The frustration was a physical pain. He saw the despair in the men's eyes, felt the weight of the pointless days, and one afternoon, he walked away from the grisly work detail, found a large boulder, and beat his fists against it until his knuckles were raw and bloody, roaring his fury into the uncaring sky.

The crisis came to a head when Sly Liu approached Lin Wei, his face grim. "The vinegar is gone, Doc. We're down to washing rags in the stream. The same stream the Jin are pissing in upstream." It was the most dire news yet. Without even basic disinfectant, the aid station would become a mortuary.

It was in this moment of absolute low that a flicker of hope, cruel and fleeting, appeared. A scuffle broke out near the perimeter. A young Jin scout, little more than a boy, was dragged before Captain Guo, his arm bleeding from a gash. He was terrified, babbling in his own language.

Lin Wei stepped forward. He ignored the glares of the soldiers. He looked at the boy, then at the wound. He pointed to his medical kit, then to the boy. Guo gave a curt nod.

As Lin Wei cleaned and bound the boy's arm with a strip of clean cloth—a precious commodity—the boy's terror subsided slightly. He stared at Lin Wei with wide, confused eyes. One of the penal soldiers, a man who'd traded with northern tribes, roughly translated.

"The boy says... he says their food is bad. Spoiled grain. Their commander is angry. He wants the ridge taken yesterday. They are... they are tired, too."

The translation spread through the defenders in whispers. They are tired, too.

The enemy was no longer a faceless, inexorable force. They were hungry, tired men under the lash of a desperate commander.

The battle was no longer about courage. It was a perverse race to see which army would disintegrate first from exhaustion, disease, and despair.

That evening, as a cold drizzle began to fall, turning the trenches to mud, Lin Wei found Captain Guo staring out at the Jin campfires twinkling in the distance.

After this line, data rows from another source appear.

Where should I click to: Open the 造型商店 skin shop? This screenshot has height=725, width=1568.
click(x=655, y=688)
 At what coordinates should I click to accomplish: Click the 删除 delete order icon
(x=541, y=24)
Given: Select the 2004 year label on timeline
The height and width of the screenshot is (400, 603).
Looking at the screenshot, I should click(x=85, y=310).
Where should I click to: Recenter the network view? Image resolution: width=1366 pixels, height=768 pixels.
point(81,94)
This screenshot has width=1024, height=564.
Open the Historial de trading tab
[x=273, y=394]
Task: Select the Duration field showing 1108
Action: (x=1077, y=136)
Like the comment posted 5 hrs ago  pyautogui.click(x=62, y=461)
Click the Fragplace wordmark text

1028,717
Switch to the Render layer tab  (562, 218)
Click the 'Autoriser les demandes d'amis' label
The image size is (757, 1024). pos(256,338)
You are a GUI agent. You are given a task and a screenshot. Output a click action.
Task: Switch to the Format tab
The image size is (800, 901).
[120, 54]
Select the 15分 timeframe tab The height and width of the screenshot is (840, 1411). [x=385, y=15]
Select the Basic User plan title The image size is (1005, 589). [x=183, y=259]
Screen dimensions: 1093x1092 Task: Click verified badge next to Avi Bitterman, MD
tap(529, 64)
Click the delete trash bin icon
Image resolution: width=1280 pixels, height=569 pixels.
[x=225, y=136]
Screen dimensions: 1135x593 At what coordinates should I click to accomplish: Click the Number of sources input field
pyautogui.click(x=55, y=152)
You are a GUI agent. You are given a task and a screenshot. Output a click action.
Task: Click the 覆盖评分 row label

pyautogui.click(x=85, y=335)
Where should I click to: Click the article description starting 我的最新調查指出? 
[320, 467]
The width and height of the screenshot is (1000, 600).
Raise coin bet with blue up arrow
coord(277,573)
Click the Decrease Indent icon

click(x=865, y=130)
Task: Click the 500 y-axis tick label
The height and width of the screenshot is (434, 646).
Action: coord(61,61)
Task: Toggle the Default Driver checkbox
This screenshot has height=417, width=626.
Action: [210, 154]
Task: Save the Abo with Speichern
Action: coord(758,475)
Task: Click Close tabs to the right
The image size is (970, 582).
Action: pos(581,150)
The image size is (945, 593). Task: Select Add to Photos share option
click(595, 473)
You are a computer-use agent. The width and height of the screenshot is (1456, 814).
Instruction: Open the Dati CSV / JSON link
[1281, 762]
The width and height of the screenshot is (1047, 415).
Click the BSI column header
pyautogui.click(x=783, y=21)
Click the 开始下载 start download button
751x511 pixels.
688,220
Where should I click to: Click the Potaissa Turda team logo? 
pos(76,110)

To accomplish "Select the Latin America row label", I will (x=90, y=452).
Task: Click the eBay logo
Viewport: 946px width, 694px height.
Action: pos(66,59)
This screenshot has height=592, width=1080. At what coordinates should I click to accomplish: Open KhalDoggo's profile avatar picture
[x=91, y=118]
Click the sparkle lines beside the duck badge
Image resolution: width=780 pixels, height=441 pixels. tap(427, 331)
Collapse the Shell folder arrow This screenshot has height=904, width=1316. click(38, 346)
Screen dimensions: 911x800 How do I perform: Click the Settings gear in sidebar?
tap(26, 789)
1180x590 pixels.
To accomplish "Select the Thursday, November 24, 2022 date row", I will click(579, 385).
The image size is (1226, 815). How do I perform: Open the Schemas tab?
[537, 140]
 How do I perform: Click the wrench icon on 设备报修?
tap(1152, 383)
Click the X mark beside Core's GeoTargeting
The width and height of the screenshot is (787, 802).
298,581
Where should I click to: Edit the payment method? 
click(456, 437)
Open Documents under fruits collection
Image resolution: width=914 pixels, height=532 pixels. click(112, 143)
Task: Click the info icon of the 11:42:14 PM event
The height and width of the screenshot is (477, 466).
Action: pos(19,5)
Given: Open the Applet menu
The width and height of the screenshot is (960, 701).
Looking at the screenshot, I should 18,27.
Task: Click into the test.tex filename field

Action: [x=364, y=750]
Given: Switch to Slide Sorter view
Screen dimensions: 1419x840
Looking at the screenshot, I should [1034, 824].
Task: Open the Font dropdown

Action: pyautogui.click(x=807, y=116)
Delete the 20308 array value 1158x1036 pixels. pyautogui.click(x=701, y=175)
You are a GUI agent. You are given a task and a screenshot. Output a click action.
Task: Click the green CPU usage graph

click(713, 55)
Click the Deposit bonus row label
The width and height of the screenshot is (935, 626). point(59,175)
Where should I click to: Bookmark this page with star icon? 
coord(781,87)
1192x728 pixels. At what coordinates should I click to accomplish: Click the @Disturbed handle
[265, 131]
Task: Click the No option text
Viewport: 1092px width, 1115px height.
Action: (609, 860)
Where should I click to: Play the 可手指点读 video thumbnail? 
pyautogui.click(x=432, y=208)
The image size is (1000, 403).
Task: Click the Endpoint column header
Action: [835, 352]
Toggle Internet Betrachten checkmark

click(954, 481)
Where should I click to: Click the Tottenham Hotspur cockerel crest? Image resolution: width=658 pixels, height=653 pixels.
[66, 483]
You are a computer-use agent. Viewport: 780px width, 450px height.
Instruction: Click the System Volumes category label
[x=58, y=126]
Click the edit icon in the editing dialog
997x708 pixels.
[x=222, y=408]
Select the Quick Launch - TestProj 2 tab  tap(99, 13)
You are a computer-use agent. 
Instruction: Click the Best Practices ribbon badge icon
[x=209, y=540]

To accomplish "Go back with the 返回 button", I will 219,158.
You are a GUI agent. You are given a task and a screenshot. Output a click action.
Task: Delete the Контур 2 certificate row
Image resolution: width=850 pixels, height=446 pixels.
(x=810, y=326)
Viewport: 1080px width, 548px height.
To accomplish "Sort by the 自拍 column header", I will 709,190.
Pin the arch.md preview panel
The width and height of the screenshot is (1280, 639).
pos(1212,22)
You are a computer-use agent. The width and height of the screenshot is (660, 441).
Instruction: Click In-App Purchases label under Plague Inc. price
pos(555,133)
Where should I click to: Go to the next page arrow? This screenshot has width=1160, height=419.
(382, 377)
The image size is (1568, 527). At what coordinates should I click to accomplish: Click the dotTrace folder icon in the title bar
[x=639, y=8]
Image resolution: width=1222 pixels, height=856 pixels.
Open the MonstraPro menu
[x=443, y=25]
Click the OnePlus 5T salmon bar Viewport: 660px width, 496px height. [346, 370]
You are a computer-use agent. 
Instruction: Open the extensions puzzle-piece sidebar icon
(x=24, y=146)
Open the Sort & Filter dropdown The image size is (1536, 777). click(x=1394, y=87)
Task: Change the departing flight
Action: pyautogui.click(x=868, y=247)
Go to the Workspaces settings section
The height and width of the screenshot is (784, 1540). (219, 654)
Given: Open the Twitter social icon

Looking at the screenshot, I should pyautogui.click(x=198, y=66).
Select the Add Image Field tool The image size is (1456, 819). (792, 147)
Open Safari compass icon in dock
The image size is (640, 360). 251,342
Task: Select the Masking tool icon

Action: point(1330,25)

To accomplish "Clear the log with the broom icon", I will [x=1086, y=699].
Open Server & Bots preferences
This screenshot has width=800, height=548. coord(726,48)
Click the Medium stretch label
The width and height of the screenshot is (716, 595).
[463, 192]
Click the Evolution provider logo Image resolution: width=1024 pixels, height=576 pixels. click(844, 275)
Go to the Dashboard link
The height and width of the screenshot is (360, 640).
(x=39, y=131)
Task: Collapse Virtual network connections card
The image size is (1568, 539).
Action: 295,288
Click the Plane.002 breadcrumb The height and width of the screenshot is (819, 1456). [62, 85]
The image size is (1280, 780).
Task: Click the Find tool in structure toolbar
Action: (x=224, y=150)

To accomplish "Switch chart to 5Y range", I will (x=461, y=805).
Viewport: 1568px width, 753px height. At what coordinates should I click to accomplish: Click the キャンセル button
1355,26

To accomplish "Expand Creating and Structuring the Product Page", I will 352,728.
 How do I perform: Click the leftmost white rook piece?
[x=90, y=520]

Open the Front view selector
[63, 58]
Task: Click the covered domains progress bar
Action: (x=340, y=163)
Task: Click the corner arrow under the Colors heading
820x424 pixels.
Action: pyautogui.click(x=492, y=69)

"Two more days," Guo said, his voice raspy. He didn't sound hopeful. He stated it as a geological fact, like the existence of the ridge itself.

"The wound fever is setting in," Lin Wei replied, his tone equally flat. "I have no medicine left to fight it. The rain will bring lung sickness. Tomorrow... tomorrow will be worse."

Guo was silent for a long moment, watching the distant fires. Then he turned to look at Lin Wei, his face etched with a grim resolve that had been forged in the three days of hell.

"Then we will have a worse day," he said. It was not a platitude. It was a simple acknowledgment of their shared fate. "But we will have it together."

The grinding days had stripped them of everything—hope, comfort, the illusion of victory. All that remained was the unspoken bond between the commander and the doctor, and the grim determination to outlast the enemy, hour by bloody hour.